== PROVIDED TEXT
So I explained all of this, and started really aggressively pointing out that I got a 3/5 on my review, disputed it, and that it's been two months since I disputed my review and I've heard nothing, and still haven't received an answer as to what criteria is expected in order to earn a 4/5 on my review in that time. I pointed out the awards I'd received, the outsized role I've taken in leadership, the teams that I established, and the material savings I've made for the institution, and then rounded back to this being the fourth time the institution has eliminated the promotion path that I had spent time building networks, mentorship, doing internships, and qualifications for. Four times I've done the work to move up, not to be told “no”, but to have the whole department shut down as I'm knocking at the door and trying to better my position in my institution. I kind of started to rant at this point, talking about how I was in my late 30s, and at a point where I can't afford to live in the city that I work in, can barely afford the medical bills I incur from the injuries I've received working the careers I have chosen, and on top of that, even without kids, am trapped in such a shitty place to live that I deal with gun violence and extreme exposure to people spiraling into drug use being within feet of where I live. Basically, I done had goals. I done did the things to meet those goals, and I'm not just in the same place financially than I was in my 20s when I started this journey, but I'm now significantly worse off because my dollars shrank and I damaged my body and mind working at a place that valued the shit out of her boomer employees, but just repeatedly fucked over her millennial employees and gaslighted us into thinking that putting more time in and showing loyalty would get us what we wanted.
====
| ACTIONS TO TAKE |
(1) Answer these questions about the account of the disputed review:
(a) What score did the writer get on the review?
(b) How long has it been since the writer disputed the review?
(c) How many times has the institution eliminated the writer's promotion path?
(2) Write what comes next in the account of the disputed review, picking up after its final sentence.
== SUPPLIED RECORDS
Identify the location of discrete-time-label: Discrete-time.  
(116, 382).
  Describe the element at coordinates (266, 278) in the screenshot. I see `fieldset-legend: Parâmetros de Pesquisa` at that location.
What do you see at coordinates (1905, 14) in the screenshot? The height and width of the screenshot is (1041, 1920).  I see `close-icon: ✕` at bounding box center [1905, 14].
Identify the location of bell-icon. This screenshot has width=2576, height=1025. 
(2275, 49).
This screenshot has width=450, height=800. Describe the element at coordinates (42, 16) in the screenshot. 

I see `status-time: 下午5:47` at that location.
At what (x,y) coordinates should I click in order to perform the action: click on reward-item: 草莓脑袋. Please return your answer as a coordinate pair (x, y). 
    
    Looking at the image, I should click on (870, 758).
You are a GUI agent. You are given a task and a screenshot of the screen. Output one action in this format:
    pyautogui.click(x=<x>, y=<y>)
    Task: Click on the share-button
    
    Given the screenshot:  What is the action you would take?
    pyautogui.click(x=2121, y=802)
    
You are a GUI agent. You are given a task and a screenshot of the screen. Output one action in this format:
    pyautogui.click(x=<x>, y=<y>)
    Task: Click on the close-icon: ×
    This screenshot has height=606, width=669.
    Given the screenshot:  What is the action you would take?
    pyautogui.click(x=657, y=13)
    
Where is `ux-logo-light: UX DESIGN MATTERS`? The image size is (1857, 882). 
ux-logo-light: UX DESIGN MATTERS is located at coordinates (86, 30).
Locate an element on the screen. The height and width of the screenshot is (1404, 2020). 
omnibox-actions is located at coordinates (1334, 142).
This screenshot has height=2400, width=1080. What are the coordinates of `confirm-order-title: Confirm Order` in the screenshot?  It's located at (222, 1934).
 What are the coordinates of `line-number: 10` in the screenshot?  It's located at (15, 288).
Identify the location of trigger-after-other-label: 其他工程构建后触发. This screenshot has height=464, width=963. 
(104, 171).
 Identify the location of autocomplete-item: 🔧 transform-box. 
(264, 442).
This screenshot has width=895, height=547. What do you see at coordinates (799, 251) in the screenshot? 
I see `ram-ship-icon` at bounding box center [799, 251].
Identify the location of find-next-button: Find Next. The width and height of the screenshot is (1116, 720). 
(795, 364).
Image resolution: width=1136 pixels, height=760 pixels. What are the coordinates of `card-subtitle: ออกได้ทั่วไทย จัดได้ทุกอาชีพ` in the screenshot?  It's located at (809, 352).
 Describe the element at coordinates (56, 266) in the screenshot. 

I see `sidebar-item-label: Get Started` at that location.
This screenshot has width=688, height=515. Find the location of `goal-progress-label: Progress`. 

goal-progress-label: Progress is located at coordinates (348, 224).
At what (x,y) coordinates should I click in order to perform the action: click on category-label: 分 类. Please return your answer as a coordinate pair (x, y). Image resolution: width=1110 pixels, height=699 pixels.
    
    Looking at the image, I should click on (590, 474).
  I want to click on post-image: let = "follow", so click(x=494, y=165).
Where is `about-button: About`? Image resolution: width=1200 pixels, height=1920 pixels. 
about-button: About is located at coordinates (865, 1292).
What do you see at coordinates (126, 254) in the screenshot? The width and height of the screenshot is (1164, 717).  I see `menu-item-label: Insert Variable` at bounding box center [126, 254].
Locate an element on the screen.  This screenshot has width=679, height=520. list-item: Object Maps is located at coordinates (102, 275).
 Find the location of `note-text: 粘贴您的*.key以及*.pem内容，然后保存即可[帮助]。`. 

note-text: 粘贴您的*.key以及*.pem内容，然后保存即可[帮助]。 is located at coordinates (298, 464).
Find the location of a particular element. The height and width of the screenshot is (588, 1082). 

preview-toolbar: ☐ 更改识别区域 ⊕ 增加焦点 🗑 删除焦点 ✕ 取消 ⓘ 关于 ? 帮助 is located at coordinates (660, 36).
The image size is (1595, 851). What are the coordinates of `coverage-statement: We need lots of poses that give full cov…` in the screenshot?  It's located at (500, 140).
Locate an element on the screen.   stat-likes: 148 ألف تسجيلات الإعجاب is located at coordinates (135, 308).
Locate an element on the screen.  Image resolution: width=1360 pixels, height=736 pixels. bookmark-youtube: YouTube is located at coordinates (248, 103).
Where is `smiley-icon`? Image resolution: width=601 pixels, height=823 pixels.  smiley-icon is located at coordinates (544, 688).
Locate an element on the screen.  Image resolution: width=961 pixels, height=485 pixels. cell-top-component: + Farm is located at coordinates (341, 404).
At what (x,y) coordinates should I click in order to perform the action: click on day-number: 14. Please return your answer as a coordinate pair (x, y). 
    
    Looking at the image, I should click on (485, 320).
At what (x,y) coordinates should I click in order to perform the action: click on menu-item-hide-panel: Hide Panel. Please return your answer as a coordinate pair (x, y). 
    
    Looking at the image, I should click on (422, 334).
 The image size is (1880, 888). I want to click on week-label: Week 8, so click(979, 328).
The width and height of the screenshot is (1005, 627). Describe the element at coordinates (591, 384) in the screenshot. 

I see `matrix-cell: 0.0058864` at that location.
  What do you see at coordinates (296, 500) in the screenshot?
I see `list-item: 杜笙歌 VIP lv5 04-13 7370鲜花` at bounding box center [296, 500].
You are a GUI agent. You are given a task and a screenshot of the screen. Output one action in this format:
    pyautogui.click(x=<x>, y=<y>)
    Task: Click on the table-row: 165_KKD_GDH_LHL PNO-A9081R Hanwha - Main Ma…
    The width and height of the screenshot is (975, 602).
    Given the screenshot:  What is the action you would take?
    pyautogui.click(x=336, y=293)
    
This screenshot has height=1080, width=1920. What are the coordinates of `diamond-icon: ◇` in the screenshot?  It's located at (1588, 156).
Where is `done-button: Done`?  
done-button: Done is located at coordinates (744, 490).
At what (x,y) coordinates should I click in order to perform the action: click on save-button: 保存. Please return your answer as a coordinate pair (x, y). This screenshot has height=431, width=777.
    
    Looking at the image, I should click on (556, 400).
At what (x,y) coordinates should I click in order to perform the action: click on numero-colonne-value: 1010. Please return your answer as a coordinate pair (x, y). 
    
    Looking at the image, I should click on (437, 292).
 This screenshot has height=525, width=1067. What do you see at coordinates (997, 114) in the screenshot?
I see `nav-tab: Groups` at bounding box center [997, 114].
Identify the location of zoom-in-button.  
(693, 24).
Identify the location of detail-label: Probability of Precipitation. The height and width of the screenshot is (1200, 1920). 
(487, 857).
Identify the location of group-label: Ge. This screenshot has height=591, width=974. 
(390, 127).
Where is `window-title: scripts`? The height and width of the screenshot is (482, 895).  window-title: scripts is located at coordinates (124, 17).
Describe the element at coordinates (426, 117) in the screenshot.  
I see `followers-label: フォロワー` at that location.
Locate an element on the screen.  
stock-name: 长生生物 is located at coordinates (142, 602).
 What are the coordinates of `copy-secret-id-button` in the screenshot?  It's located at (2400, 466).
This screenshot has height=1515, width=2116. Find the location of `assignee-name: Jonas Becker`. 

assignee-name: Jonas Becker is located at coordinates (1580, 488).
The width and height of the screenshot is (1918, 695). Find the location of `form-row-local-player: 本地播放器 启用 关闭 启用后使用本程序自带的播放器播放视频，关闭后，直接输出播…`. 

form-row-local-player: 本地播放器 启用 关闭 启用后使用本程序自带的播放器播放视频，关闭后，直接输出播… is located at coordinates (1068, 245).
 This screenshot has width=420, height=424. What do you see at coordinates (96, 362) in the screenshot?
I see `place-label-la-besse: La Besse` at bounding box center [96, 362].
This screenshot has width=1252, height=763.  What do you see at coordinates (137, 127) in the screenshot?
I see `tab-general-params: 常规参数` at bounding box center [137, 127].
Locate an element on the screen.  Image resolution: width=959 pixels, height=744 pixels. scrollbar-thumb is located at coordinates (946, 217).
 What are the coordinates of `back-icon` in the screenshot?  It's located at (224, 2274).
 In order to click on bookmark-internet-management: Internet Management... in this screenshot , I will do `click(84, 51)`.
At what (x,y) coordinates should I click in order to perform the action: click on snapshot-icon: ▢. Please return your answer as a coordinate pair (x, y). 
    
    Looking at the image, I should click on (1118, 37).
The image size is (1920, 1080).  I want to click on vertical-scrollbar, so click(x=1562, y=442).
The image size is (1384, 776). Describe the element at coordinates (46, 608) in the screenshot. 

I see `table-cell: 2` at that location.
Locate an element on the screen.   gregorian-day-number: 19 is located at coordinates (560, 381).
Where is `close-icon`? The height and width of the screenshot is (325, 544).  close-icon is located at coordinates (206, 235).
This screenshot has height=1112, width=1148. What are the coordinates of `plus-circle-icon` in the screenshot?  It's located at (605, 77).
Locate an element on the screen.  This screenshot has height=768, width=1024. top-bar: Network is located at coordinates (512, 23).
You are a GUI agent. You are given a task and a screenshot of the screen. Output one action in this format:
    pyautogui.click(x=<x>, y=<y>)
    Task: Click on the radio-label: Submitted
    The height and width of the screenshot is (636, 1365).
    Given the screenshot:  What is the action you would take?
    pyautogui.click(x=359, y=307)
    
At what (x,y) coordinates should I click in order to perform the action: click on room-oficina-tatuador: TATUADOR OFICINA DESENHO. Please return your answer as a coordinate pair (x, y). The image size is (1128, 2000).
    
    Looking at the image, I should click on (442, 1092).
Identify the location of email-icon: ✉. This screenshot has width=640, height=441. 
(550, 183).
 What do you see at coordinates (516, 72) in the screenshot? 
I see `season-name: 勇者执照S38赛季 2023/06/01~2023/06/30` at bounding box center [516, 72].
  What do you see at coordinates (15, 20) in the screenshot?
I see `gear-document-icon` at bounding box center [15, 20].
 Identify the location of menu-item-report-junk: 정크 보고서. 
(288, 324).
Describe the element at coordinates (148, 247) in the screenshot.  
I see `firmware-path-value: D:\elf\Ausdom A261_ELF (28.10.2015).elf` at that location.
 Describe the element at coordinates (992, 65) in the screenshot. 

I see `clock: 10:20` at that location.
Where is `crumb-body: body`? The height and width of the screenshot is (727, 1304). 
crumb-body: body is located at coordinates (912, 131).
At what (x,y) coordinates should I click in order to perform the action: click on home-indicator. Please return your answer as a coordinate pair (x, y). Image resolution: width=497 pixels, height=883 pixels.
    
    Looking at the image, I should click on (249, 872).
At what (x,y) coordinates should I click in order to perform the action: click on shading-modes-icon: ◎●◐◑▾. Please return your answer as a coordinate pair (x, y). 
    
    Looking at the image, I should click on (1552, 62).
====
| TASK RESULTS |
(1)
(a) 3/5
(b) Two months
(c) Four times

(2)
The meeting didn't go bad. She took it well. But I could see in her eyes she was just powerless to change anything for me, and what she wanted in that moment, was for me to just stop being honest, and to instead be pleasant and accept the 3 on my review, even though SHE knew it was a slap in the face for all the work I put in, because the powers that be have made it prohibitively difficult for her to actually reward her staff with the reviews they deserve even though they are totally meaningless, and that our whole institution is structured to ensure that the people who see the work you do, have absolutely no impact whatsoever on how you are compensated for it. What she wanted in that moment, was for me to make up some pleasant sounding aspirational bullshit so she could write it down in her notebook, and point to the fact that she'd gone through the motions of her job, because she is just as overwhelmed and underappreciated as I am.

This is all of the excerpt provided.